Bourbon Penn 26

Sealed With a Kiss

by H. Pueyo

Israel lay dying on the floor for several minutes. Drops of blood spilled from his wrists, staining the cuffs of his previously white shirt, while the calendar above his head fluttered with the wind, varying between March and April, 1968. This is the end, he thought, arms splayed, but he was wrong. Someone, either the most beautiful creature he had ever laid eyes on, or the angel of death herself, prodded him in the leg with a dainty bar shoe.

“Are you alive?”

Israel blinked, lightheaded; during the haze of his slipping consciousness, he thought to see a fluttering shadow behind her, an arm, a hand, fingers, head, a mouth. It was gone when the girl bent down to grab his legs and drag him across the floor, hitting his face against a chair while trying to get him to the door.

“Dead boy in classroom three!” Her sweet voice echoed through the corridors of their school. “Dead boy! Classroom three!”

Ten minutes later, the nurse would find out he was not dead. Not even close to it, in fact: The self-inflicted wounds were not deep enough to kill, nor done in the right direction. He had fainted at the sight of his own blood—weren’t you always hemophobic, Israel, my dear?—and was pale enough to look deceased in the point of view of a stranger. When questioned, he found himself unable to explain why he had done it; he believed it was because he had been rejected by his greatest love so far, or because he was naturally prone to fits of melancholy, but now he was too distracted by a new, enchanting sight. His savior was no longer there, but he mustered strength to ask her name:

“The transfer student?” asked the nurse. “Dalila Valença, I think that’s her name.”

• • •

Dalila walked through the corridor, hearing other people whisper behind her back. Have you heard? some of them said, hands covering mouths and muffled sounds of surprise. About the new girl? It could be anything from a long list of gossip that followed her in the last years: shocking conclusions about her very short haircut (it was fleas, some suggested, it was forcefully cut, it was burned—I heard she started a fire in her old school …), her track record (she got two of her last teachers fired, and might have killed another one—no, she did kill another one), her adoptive father (Félix Valença, the actor! one of the second-years said. Do you think I can get an autograph?).

This time, it was the fire again.

“Dalila!” A boy her age ran when he saw her, holding a book against his chest.
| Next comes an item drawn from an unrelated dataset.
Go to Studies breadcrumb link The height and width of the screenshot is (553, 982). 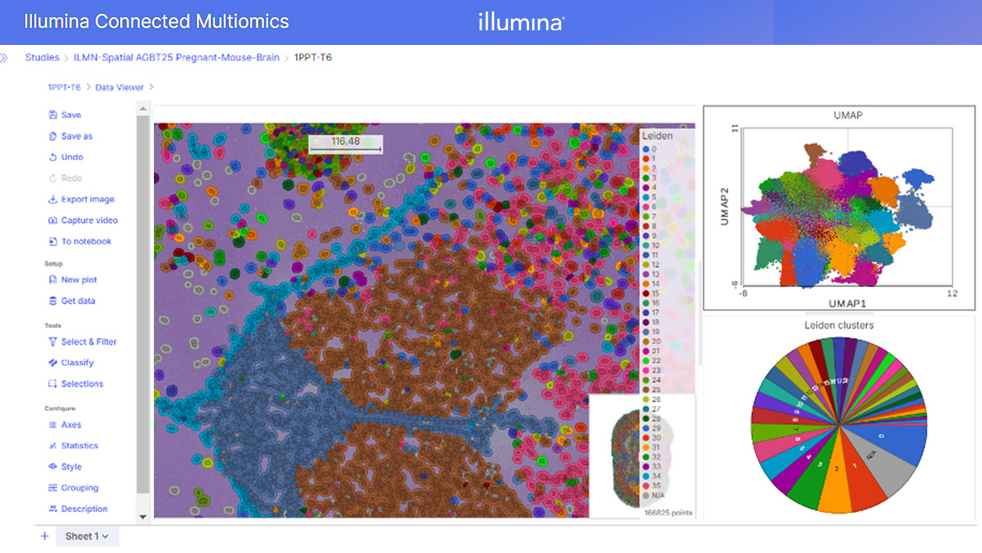pos(42,58)
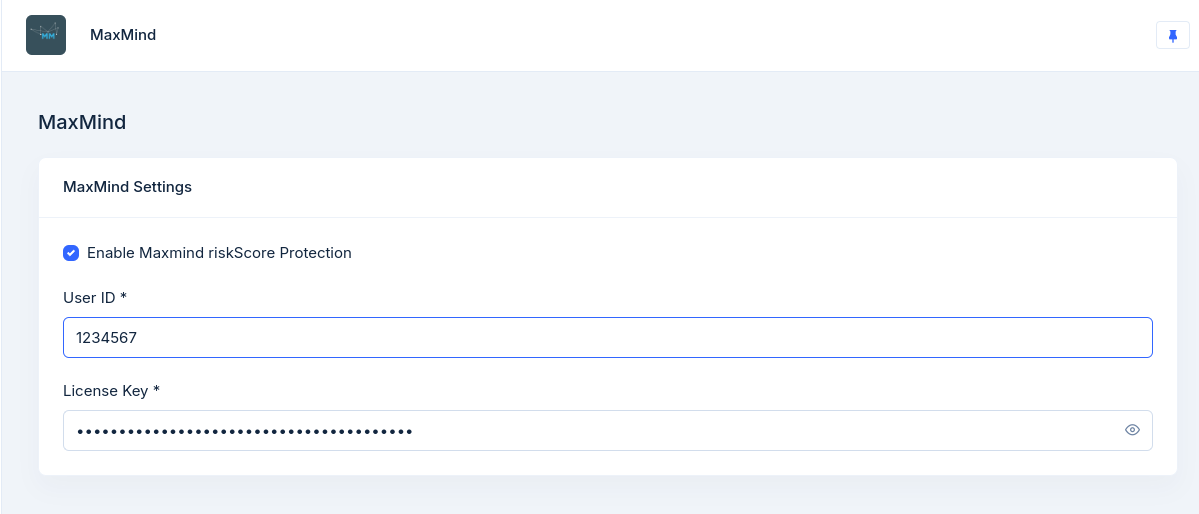Click the blank area of the top header bar
1199x514 pixels.
tap(650, 35)
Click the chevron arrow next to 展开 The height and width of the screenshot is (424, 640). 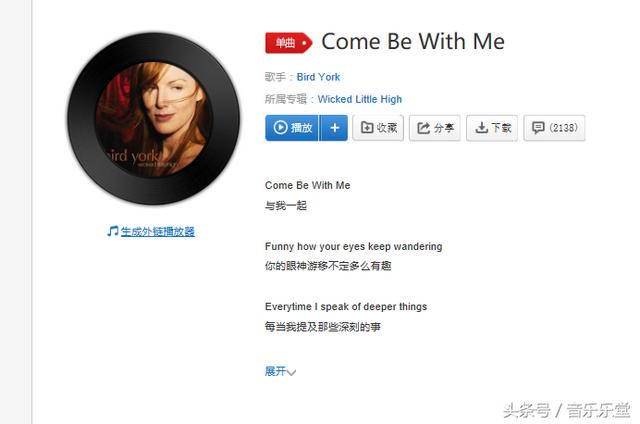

Israel was tall and gaunt, with curly dark hair and large black eyes, looking like he was about to faint at all times. “Wait for me!”

“You’ll have to run faster,” said Dalila with a smile, hearing him pant. Israel had been glued to her since the first day, and he could be rather weak-willed, but she had a soft spot for him. “Greek’s about to start.”

There she goes, walking with Suicidal Israel, someone whispered. I guess they match.

They entered classroom five, and Dalila held the back of her mustard mini dress before sitting down. Israel pulled his desk closer to her and left the book next to his pencil case.

“I brought you a poem you might like,” he said in a low voice, glancing at the door sometimes to check if the teacher was already there. Israel lifted the book to show her the cover, Complete Poems of Cruz e Sousa, and pointed at the elegant portrait of a dark-skinned black man looking at the side.

Dalila leafed through the book. “My dad played him in the theater.”

“It’s probably silly of me.”

“Go on.”

Israel stood up, puffing his chest before declaiming, one hand lifted in the air and a somber look in his face: “O flesh I have loved most bloodily. O lethal and painful voluptas … Essence of heliotropes and roses …”

A couple of girls laughed, and Israel lowered his head.

“It was fine,” Dalila said, pulling him back to sit down, and offered a little smile. Israel almost sighed in relief. “A little too dramatic for my taste, but fine.”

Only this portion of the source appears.